Joyce Kozloff
Maui: Sugar Plantations
digital prints with pochoir and hand lithography
12 x 12 in.
“Throughout my career, I have tried to fuse a love for widespread artistic traditions with an activist temperament. Beginning in 1970, energized by my participation in the feminist art movement in Los Angeles and New York, I became a founding member of the Heresies publishing collective and an originating figure of the Pattern and Decoration movement. My colleagues and I were exploring the applied and decorative arts, especially visual cultures of the nonwestern world, as source and inspiration. During the 1980s, I concentrated on grand, ambitious public commissions, many in transportation centers, executed in ceramic tile and/or glass and marble mosaic, completing sixteen between 1979 and the present. Out of a desire to communicate with a broader audience, all these pieces have local and regional subject matter, sometimes ironically tweaked, sometimes catalogued as an almost archaeological enterprise.

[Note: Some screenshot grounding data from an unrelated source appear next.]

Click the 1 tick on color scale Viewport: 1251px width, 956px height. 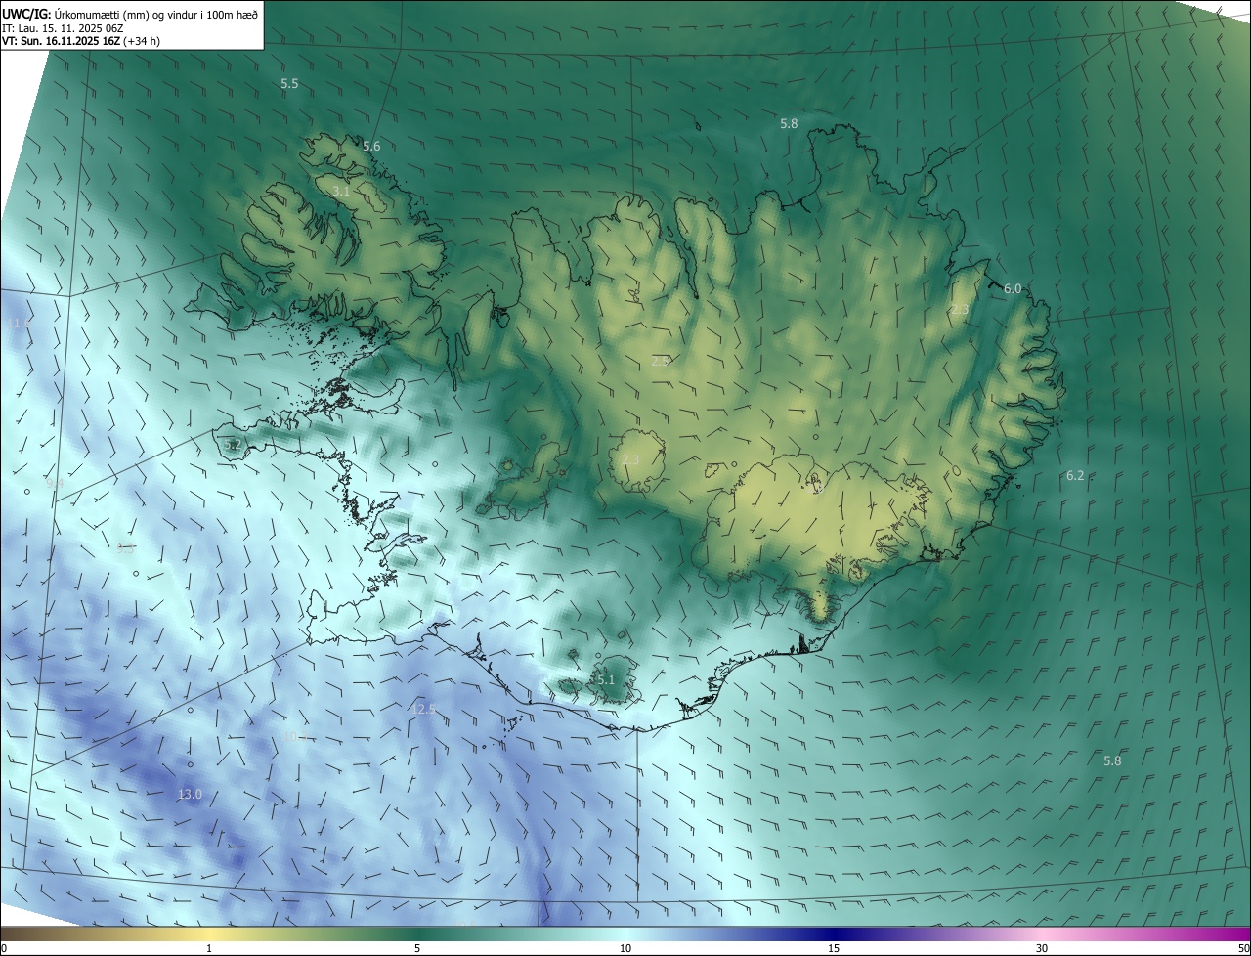click(209, 948)
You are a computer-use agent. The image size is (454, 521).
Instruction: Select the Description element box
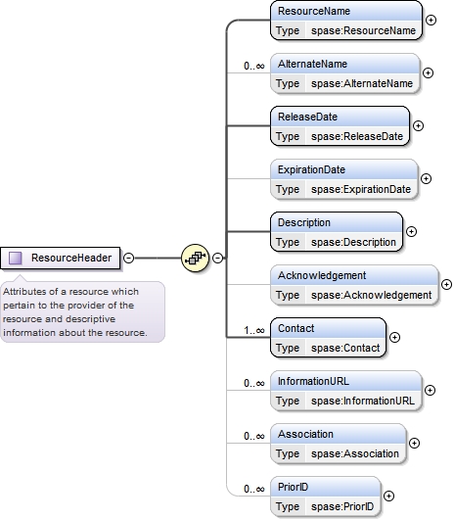tap(337, 231)
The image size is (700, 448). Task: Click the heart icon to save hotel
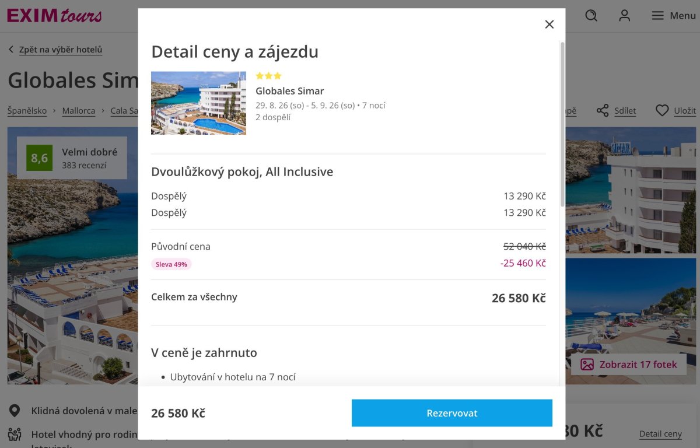pyautogui.click(x=662, y=110)
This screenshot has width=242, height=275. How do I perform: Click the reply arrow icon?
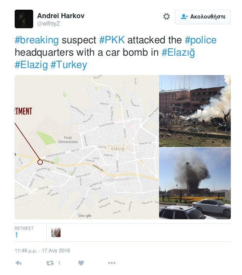(18, 263)
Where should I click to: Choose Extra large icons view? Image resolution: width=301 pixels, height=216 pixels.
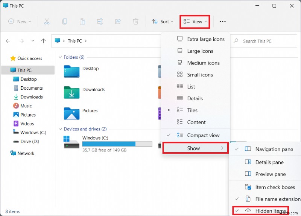click(x=205, y=39)
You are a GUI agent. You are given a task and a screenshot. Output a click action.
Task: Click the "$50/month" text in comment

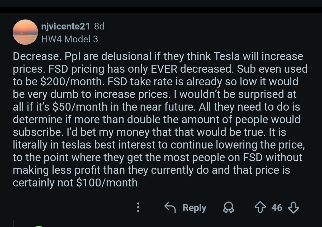pos(80,107)
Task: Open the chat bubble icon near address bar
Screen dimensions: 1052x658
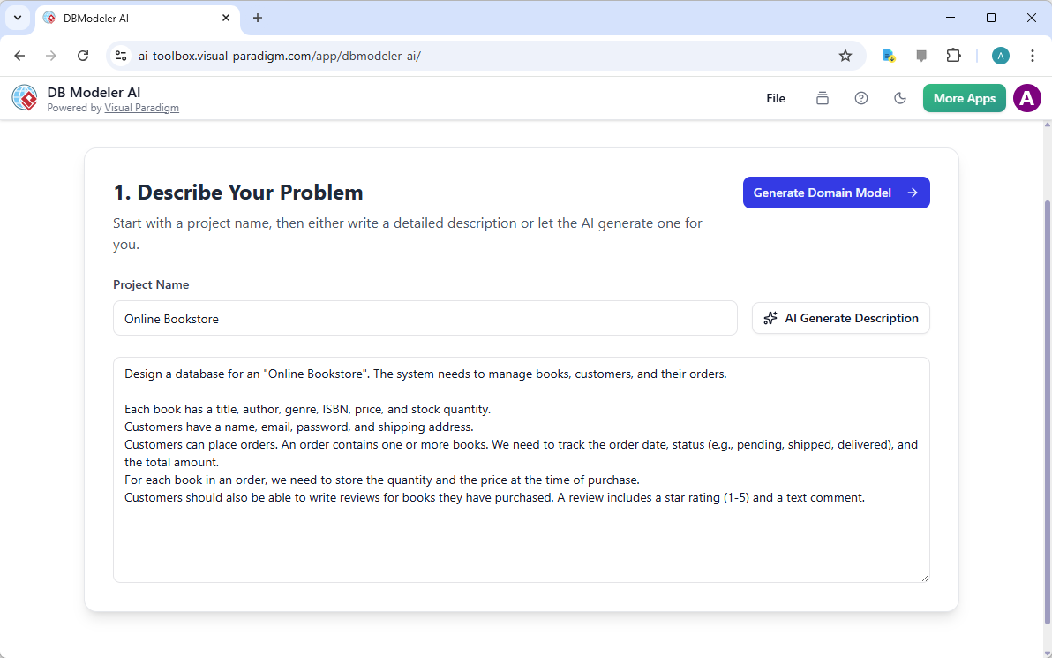Action: (x=921, y=55)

By the 1990s, maps had become the foundation for my private work, structures into which I could insert a range of issues, particularly the role of cartography in human knowledge and as an imposition of imperial will. My map and globe works – frescoes, books, paintings, sculptures – which image both physical and mental terrain, employ mutations to raise these geopolitical issues. Often their figurations are hybrids, places known only in the imagination, composed of memories and fragments. With an increasing urgency, and moving from earlier, visionary to modern charting as impetus, I seek the physical corollaries between mapping, naming, and subjugation.”